The flexibility of HOF derives from the abstractions of image type and category. The use of these abstractions allows selecting processing patterns for large classes of images. For example, in MGA, images in the category “perfusion map” can be generated from DSC data using an in-house analysis tool. However, equivalent (but quantitatively different) “perfusion maps” may be generated by alternative commercial packages. The abstraction of category provides a formal basis for integration, co-registration and comparison of such derived maps obtained with alternative processing schemes. In addition, the ability to use images within the same type or category interchangeably allows MGA to complete analyses in certain cases of incomplete or missing data.

In the development of expert knowledge representations, it is extremely important to continually refine the heuristic statements used to configure core algorithms and use all possible data sources for pilot processing sets. We found that the validity of heuristic statements depends on the maturity of processing techniques and the availability of expertise. Maintaining heuristics generally becomes more challenging as the scope of automation becomes wider. Refining heuristics with each HOF development cycle and using different data sources allows for correction of failed assumptions concerning relevant imaging parameters for the broad range of expected input data sets.

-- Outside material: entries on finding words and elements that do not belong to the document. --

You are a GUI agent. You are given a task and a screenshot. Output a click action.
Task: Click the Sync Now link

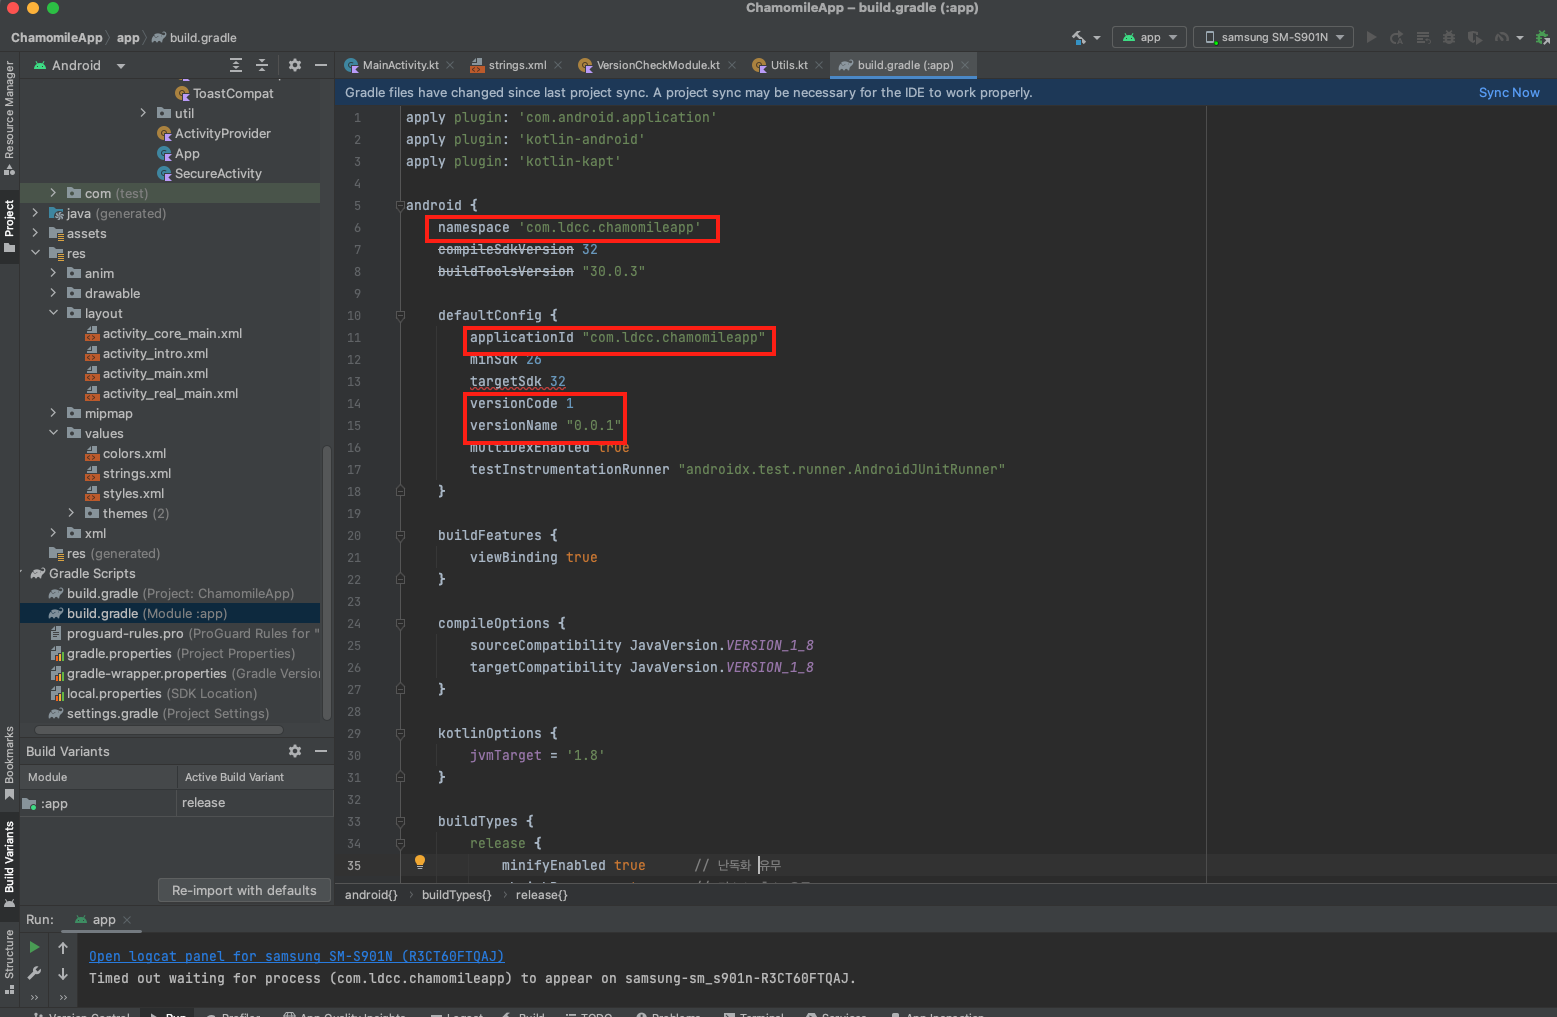point(1508,92)
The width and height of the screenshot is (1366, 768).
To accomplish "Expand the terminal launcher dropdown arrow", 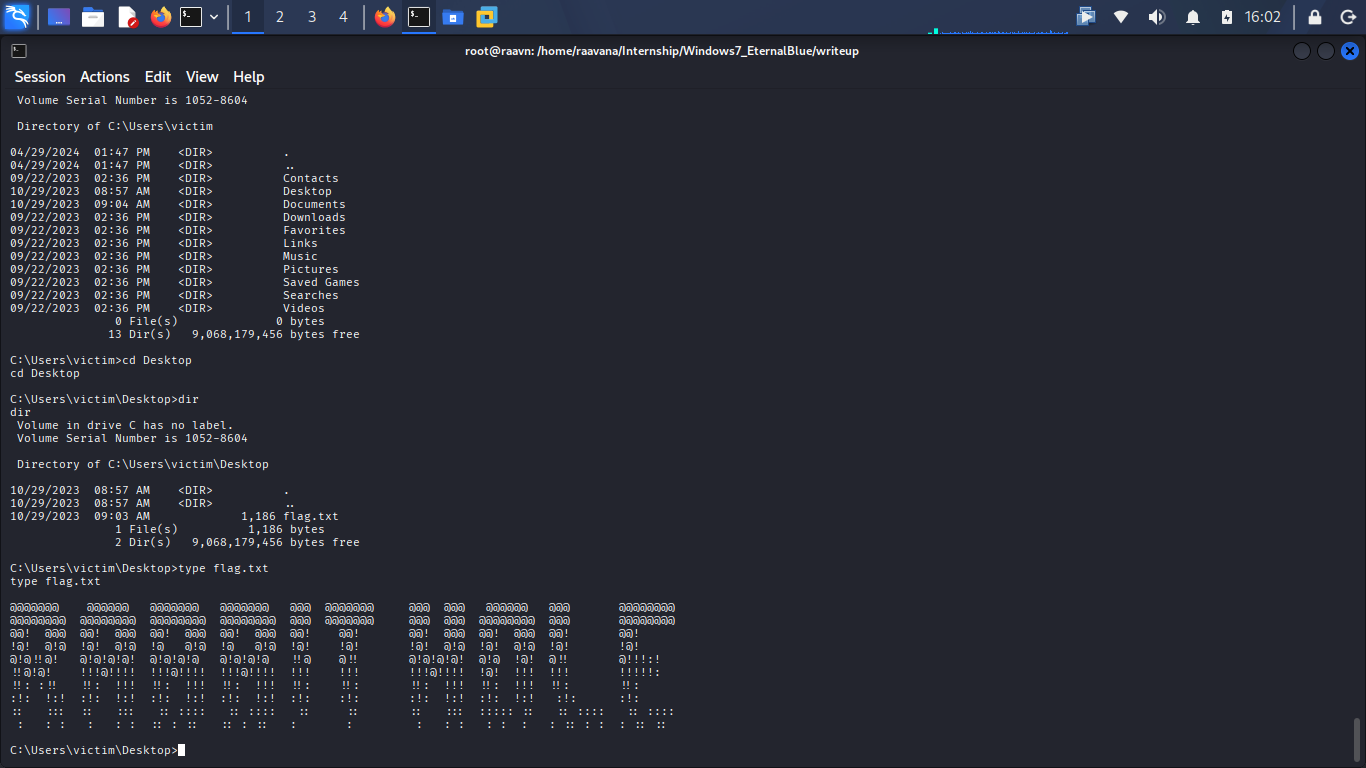I will (214, 17).
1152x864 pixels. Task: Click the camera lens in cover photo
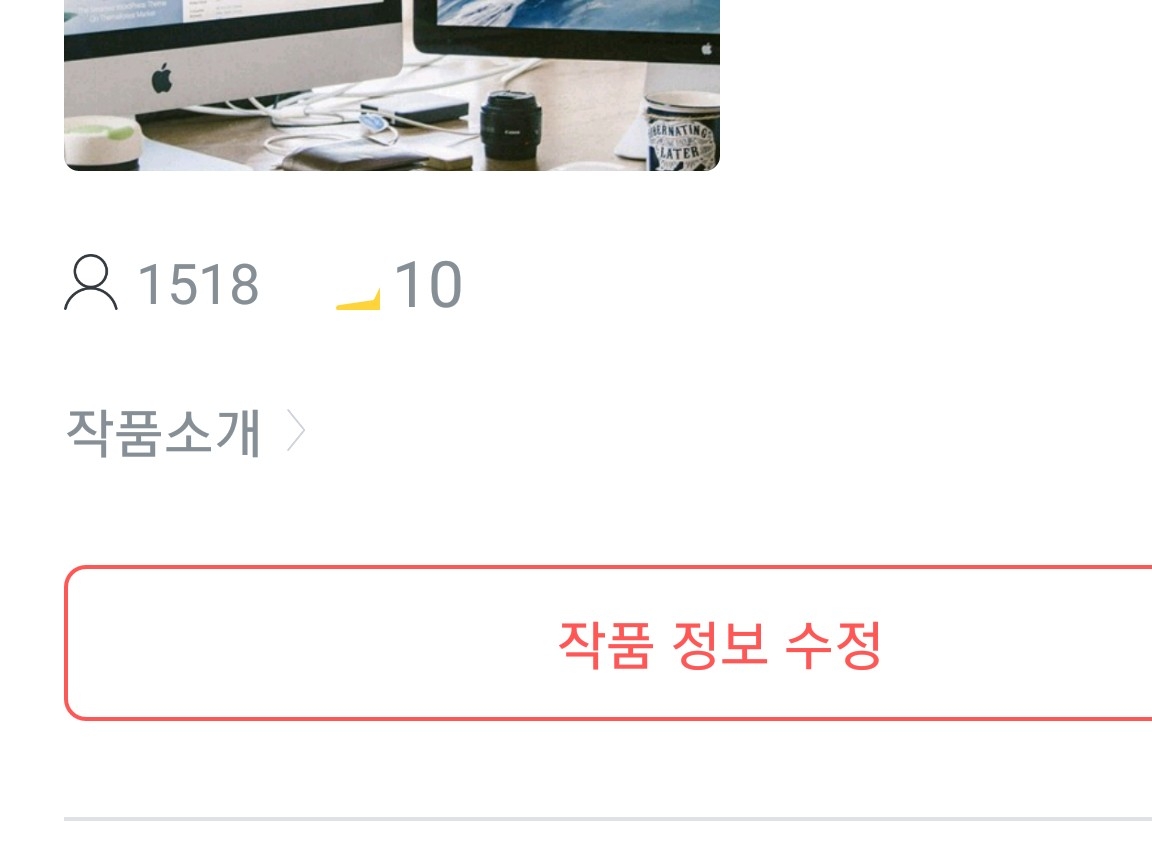coord(511,126)
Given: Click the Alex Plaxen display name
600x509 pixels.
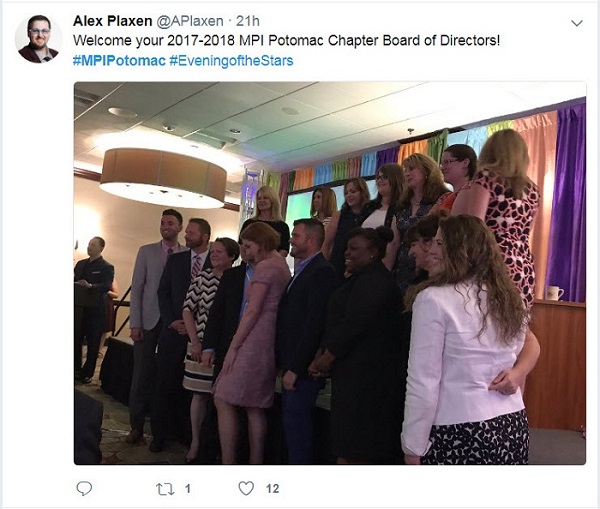Looking at the screenshot, I should [x=112, y=21].
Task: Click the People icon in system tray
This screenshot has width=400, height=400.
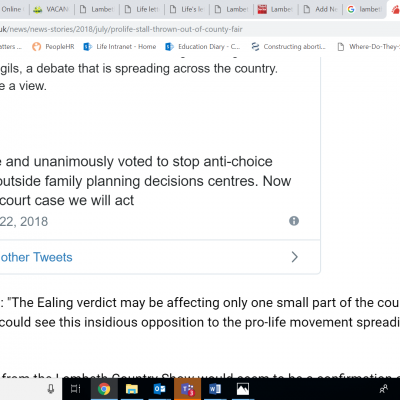Action: [384, 389]
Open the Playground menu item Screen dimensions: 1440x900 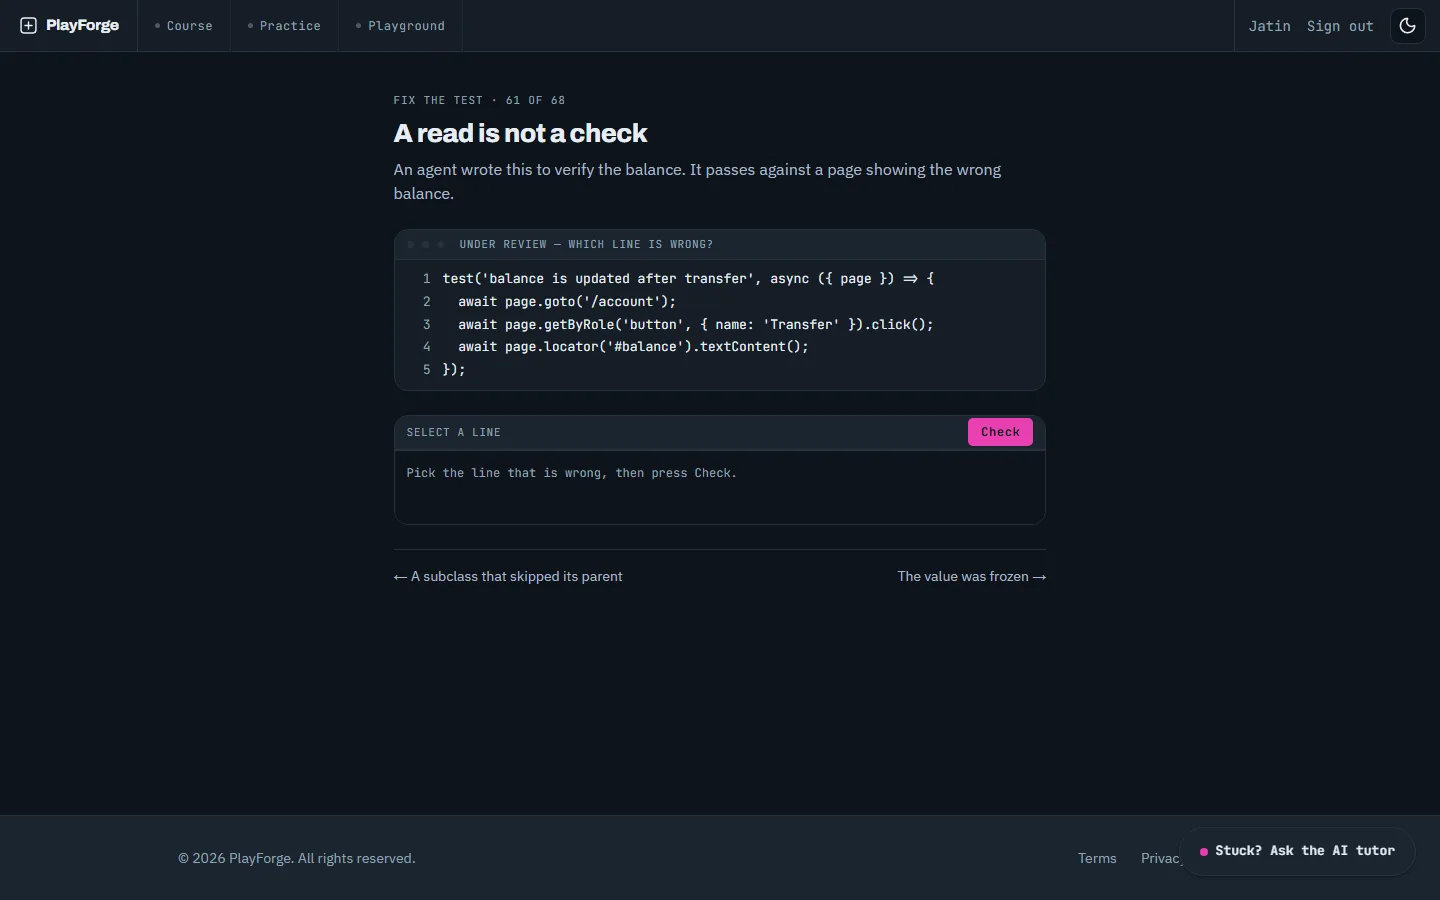400,26
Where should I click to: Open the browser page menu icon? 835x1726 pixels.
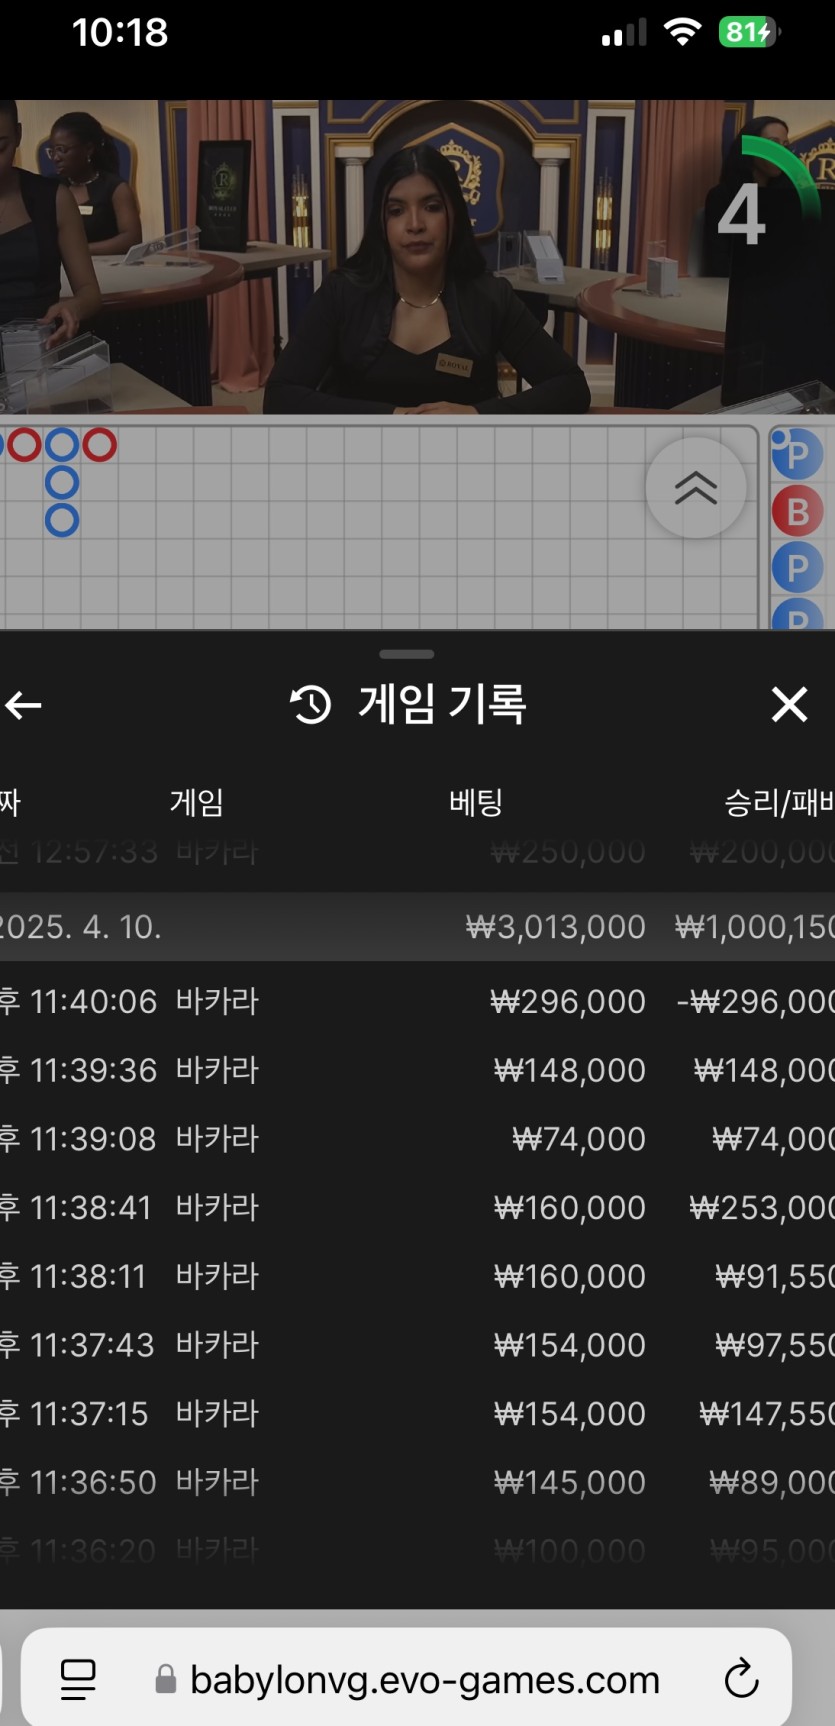78,1679
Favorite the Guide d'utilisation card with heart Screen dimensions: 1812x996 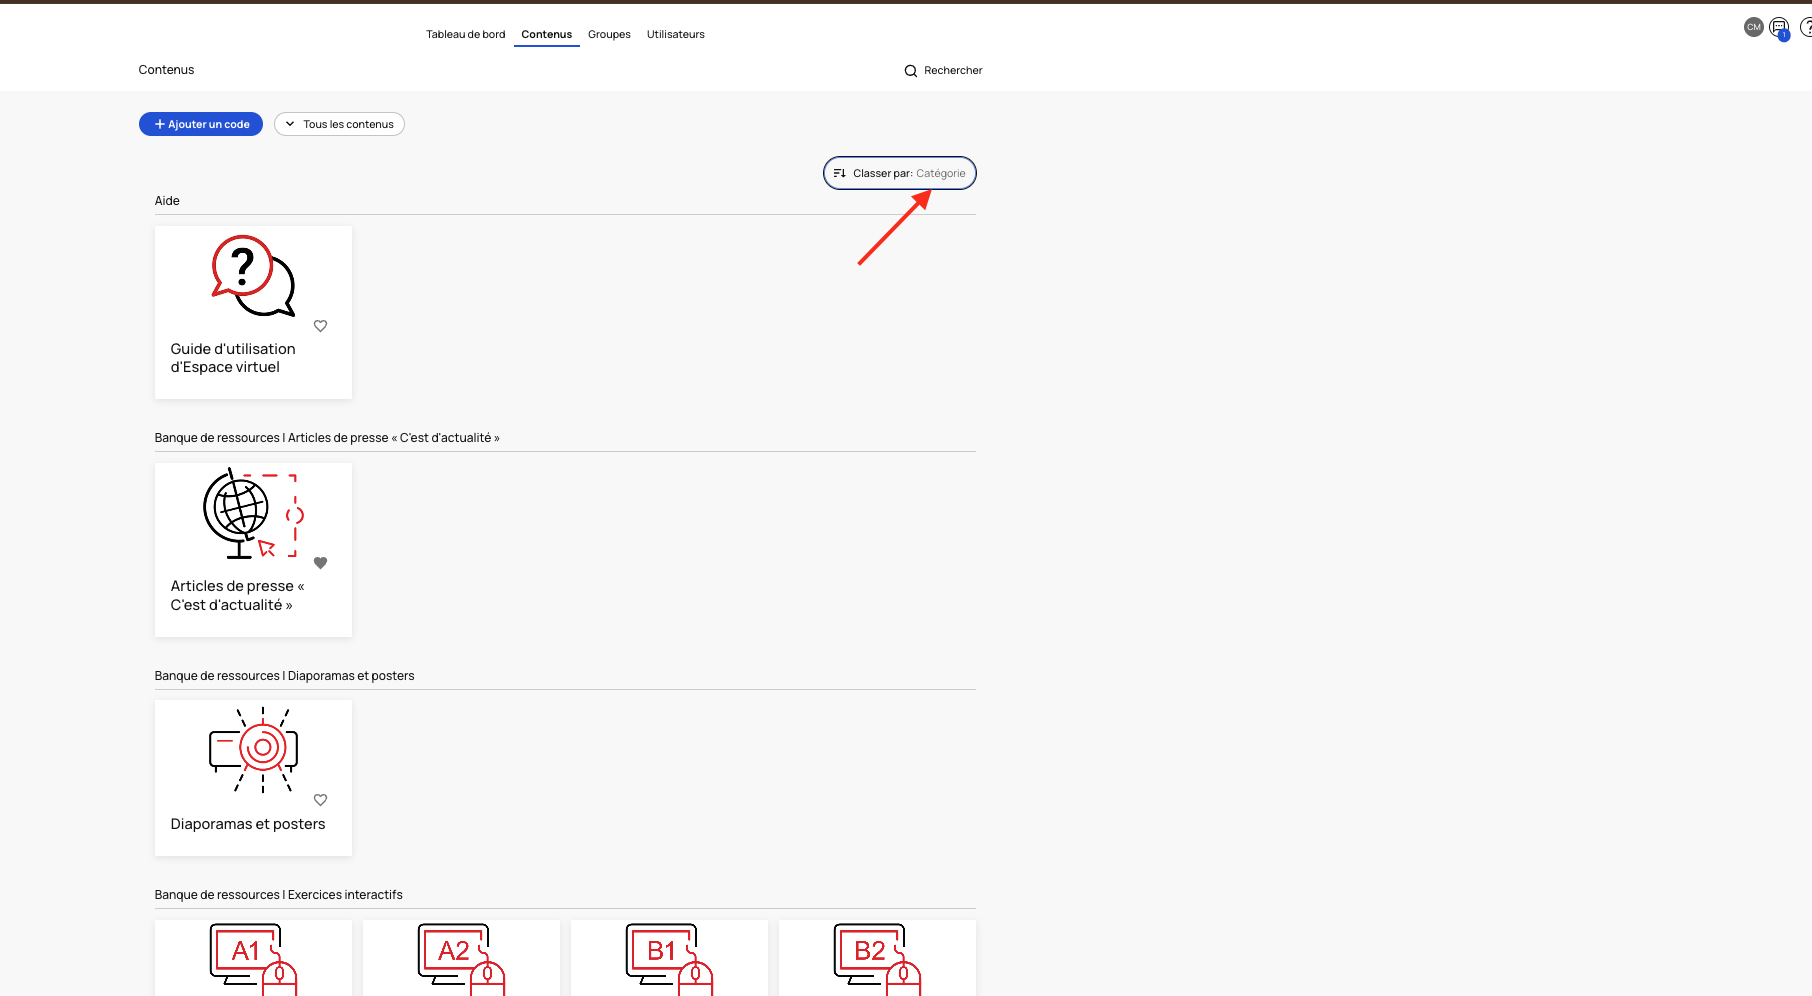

Since HOF development is governed by incremental processing of pilot CARS and assessing the rate of successful outcomes (as defined by a specific HOF implementation), it may also be beneficial to develop a formal representation of quality control procedure. Although such criteria are to large extent core algorithm specific, a data model similar to HOF knowledge representation (Section 2.5) can provide a theoretical ground in the future for designing such criteria in a general case.

Using HOF methods in MGA substantially accelerated analyses and added flexibility. In particular, the automated MGA processing can be rerun at relatively little expense in situations where manual reprocessing would have required substantial effort. This allowed our team to quickly adapt to new scanner and image processing technology, and also enabled quick customizations of MGA for ongoing research projects. In addition, the outcomes of automatic processing were easier to reproduce and compare, whereas manual data processing often required extra normalization steps, e.g., to resolve discrepancies in naming conventions between scanner operators and imaging groups.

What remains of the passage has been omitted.